Exercise instructions:
All that is wanted is the line with "You are a GUI" and each line after it to the end of the data below, set down exactly and without pictures.

Records excerpted from a collection:
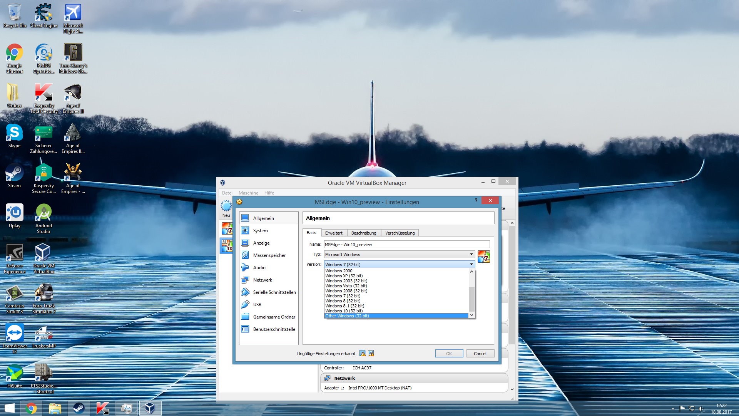Pick Other Windows (32-bit) option
This screenshot has height=416, width=739.
347,316
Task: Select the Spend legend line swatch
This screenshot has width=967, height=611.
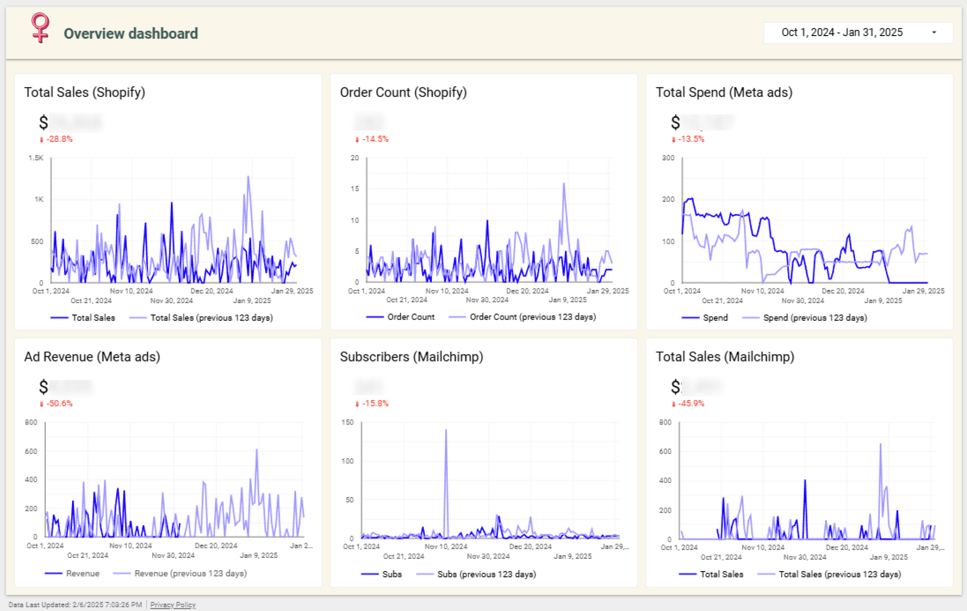Action: (x=690, y=318)
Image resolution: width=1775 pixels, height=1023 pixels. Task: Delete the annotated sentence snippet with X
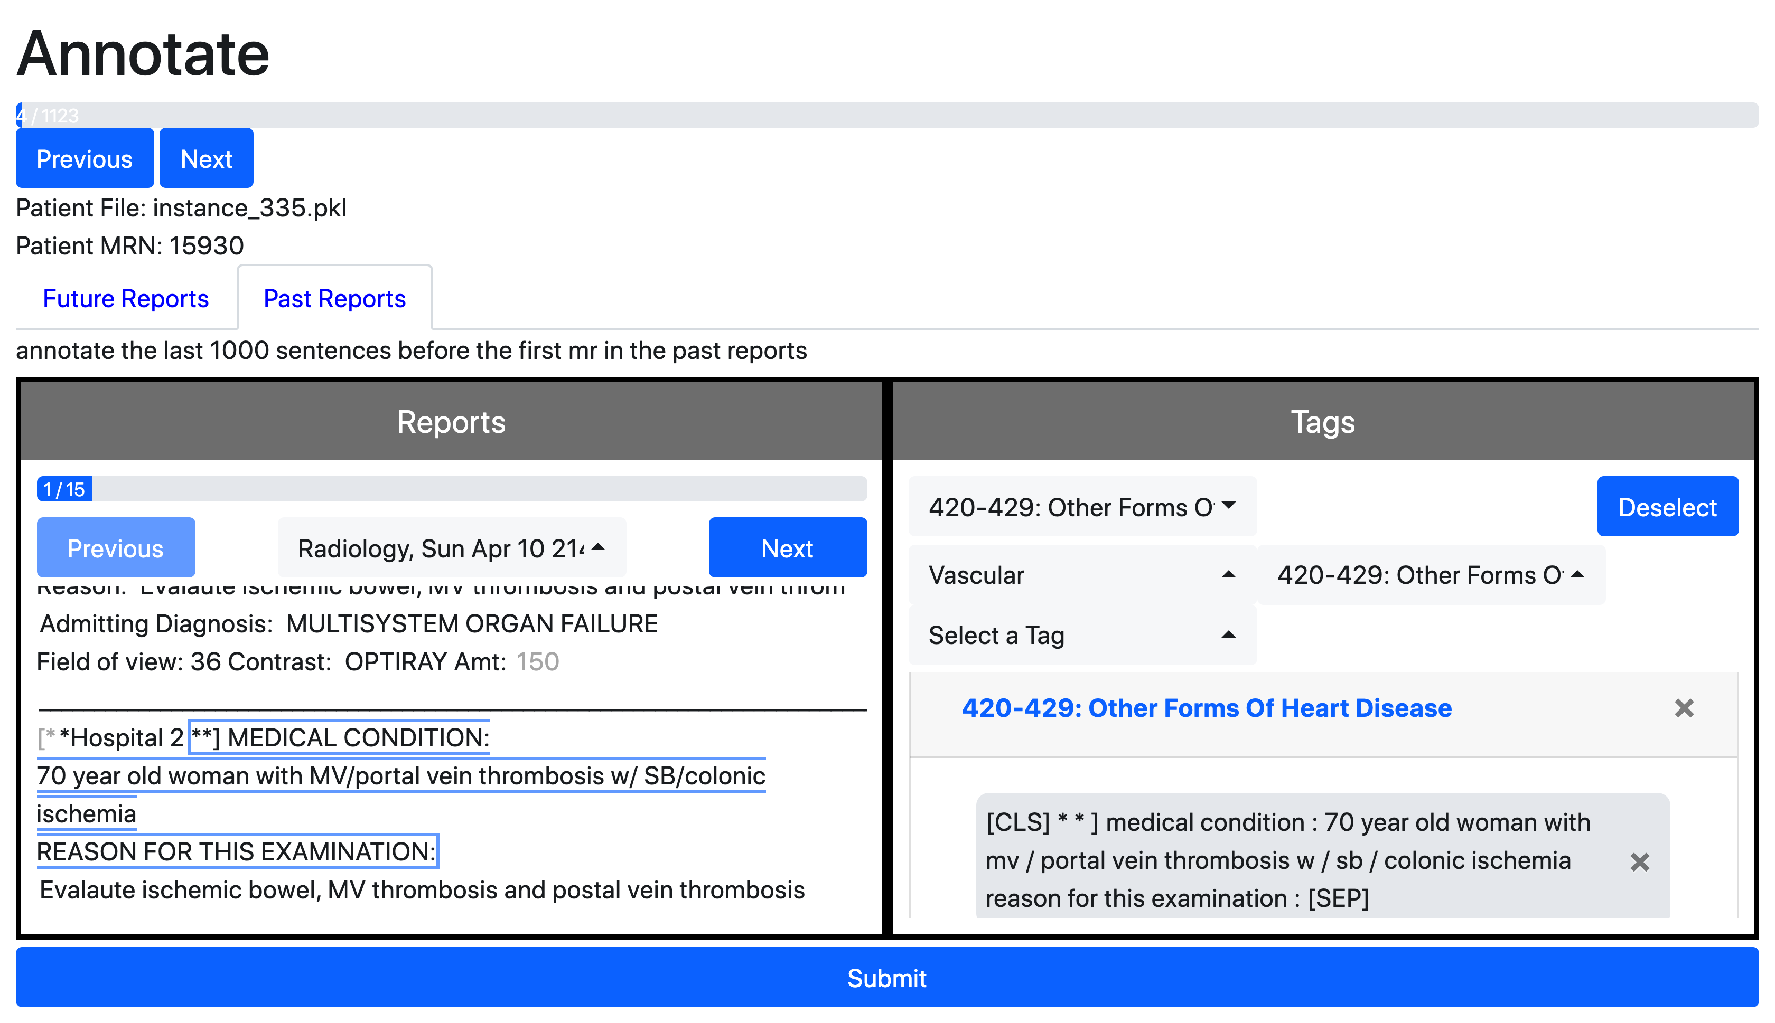(x=1639, y=862)
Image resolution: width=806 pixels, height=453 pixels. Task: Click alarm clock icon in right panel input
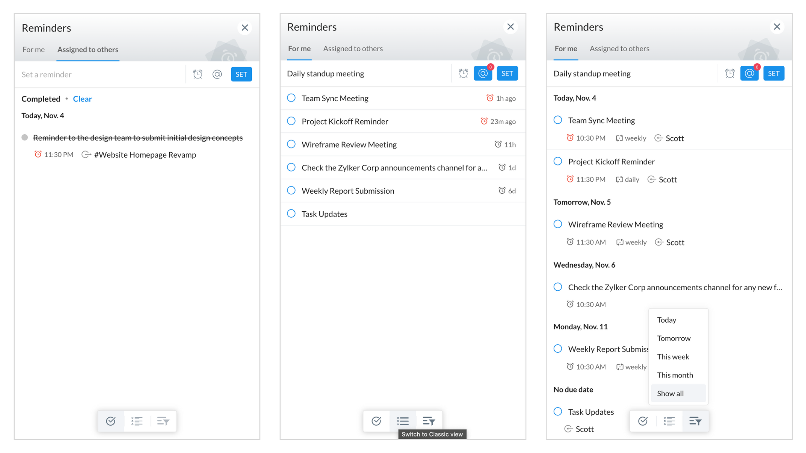point(730,73)
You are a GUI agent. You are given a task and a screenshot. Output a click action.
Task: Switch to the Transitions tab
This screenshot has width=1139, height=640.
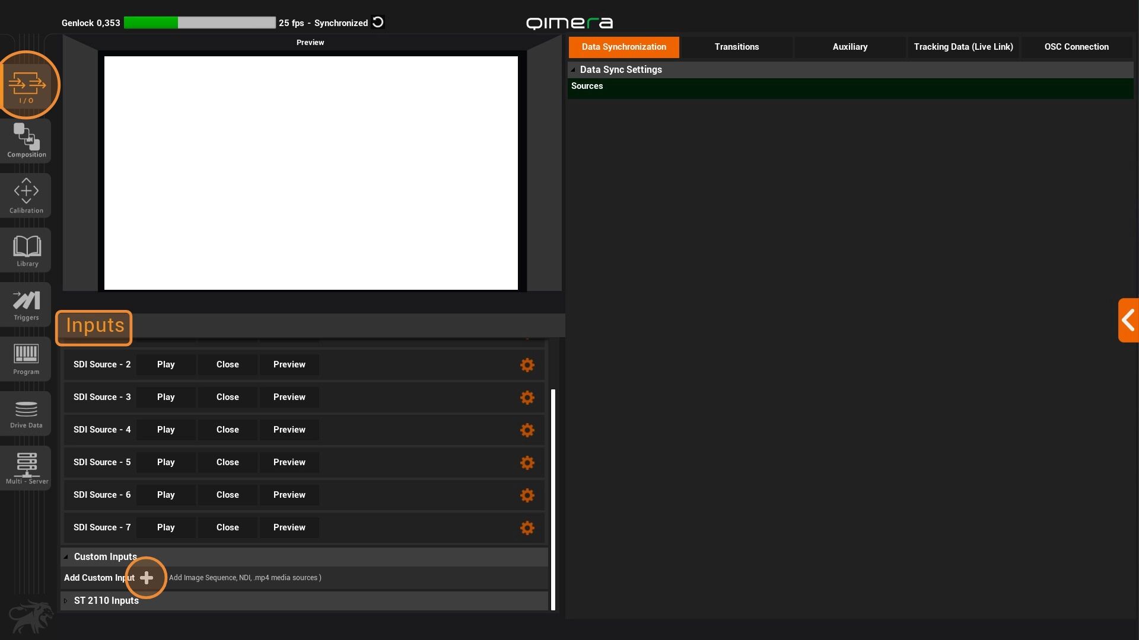click(x=736, y=47)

Answer for the task:
You are a GUI agent. You are given a task and a screenshot. Output a click action.
Task: Switch to the Transitions tab
This screenshot has width=1139, height=640.
click(x=736, y=47)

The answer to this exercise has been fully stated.